Why Your Race Matters to Your Health
Reader Comments
Thanks for your response, Ms. Kotz. You're quite right that some researchers continue to use Race categories now believed by many--though not all!--in the anthropological community to be suspect. This is frustrating for the reasons I outlined above. However, in defense of some researchers who fall back on the old terminology, sometimes they feel they have to do this in order for new data to align with old data that have relied on the same categories. A minority, though, haven't been willing to move on from the obsolete taxonomy system, for a variety of reasons.
That's why I was so pleased to read last year about some recent U.S. epidemiological studies that specified East Asian, West African, etc. There is the world of difference between northeast Asian environments and ancestries and, say, southeast Asian or South Asian ones, and we need more studies that reflect this!
Now, if we can only get the public (those not generally interested in biological or social science) to catch on to this concept. Oftentimes, arguing that Race is constructed is like swimming upstream against the tide of human history. Every group I've ever interviewed is convinced that their culture has laid out the true Races, perhaps even that God handed down Red, Black, White and Yellow along with the sacred scriptures. (And for those who have no religion, they claim science "proves" Race. Quite the opposite.)
I look forward to reading your future columns,
Deborah Kotz responds
Thanks EK for your very insightful comments. I debated with myself about using the term "race" for this post because, yes, you're right the term "race" is scientifically unsound. The only trouble is that the researchers in the Asian study didn't distinguish between types of Asians, so for the purposes of their research they looked at the outdated category of "race".
Interesting, but we have a terminology problem
I'm an anthropologist who as a grad student did research on a topic--genetic disorders and racial classification--that straddles biological anthropology and sociocultural anthropology.
I read your report with interest, but point out that your uncritical use of the term "race" perpetuates laypeople's notions that race is a medically or biologically useful category; it is not. Race is society's attempt to group together on the basis of perceived phenotypic similarities multiple ethnic groups that in fact often have little relation to one another. Although race is a social category, the harm in insisting on this category is a harm to public health and more nuanced medicine.
Ethnic group correlated to geographic origin and/or ancestral subsistence method is, on the other hand, a very helpful category.And in this, your report deserves praise for pointing out how very helpful it can be (the distinctions between different West African ethnic groups).
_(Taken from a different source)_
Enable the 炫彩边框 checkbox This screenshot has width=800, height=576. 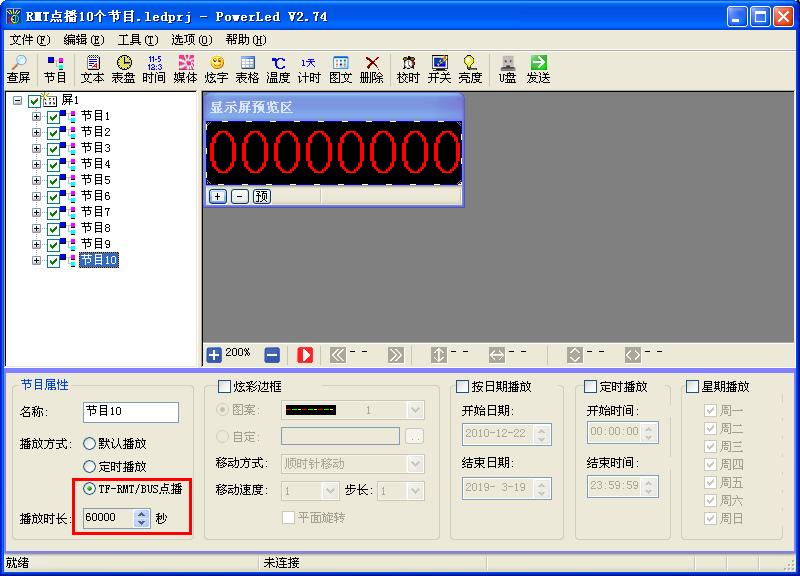point(225,387)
Take the commentator Hata's point above. Setting aside the troubling colonialist roots of early (18th centruy) anthropological literature that classified as White only those Africans and Asians with long-standing agricultural/urban civilizations, describing indigenous (Amazigh) Algerians as "White" (or Black or Purple) is not helpful from a medical, public health or social science standpoint. For example, the southern Amazigh belong to the desert-pastoral nomadic environment of the Sahara; the northern to the Atlas mountain range. (Even these two subdivisions of the same ethnic group thus have different biological profiles and food tolerances!).
Now, take two other groups traditionally ( according to the now-debunked Holy Trinity of 19th century Race theory) classified as Caucasoid: Non-Sami Norwegians and Pakistanis. Lumping together these three vastly different ethnic groups--some with very high lactose-tolerance and others with minimal; some with tendencies toward Thalyssimia and others with no such tendency, etc.--serves no useful purpose. In fact, it only muddies the medical and genetic waters for those of us interested in public health initiatives that produce demonstrable improvements.
The same argument holds for every other Racial group constructed in this or in any country (and as I'm sure you know, official racial categories vary wildly from country to country, a reflection of Race as arbitrary and social in construction). E.g. West African ethnic groups originating in hunter-gatherer forest societies have a vastly different set of medical and biological needs than East African Masai patoral-nomadists of the savanna. Yet, laypeople insist on classifying as Black both of these groups, from a misguided focus on exterior phenotypic traits. (And, for the record folks, people from these groups really do not resemble one another phenotypically, either, but that's neither here nor there.)
As people invested in science, let's agree to abandon Race and stick with ethnic group, yes?
Deborah Kotz Responds
Yes, you're right. My mistake. Bight of Biafra is the body of water off the coast of Cameroon and Nigeria--a mistake I made in my conference notes. Thanks for catching me. Here's a little map of the region.
http://encarta.msn.com/map_701511148/biafra_bight_of.html
Nigeria
I think for the Biafra region they mean Nigeria, not Algeria. Algeria and Cameroon are in separate parts of Africa.
Comment...
Please, do your homework!
No black slaves ever came from Algeria, a Mediterranean country and whose inhabitants are white.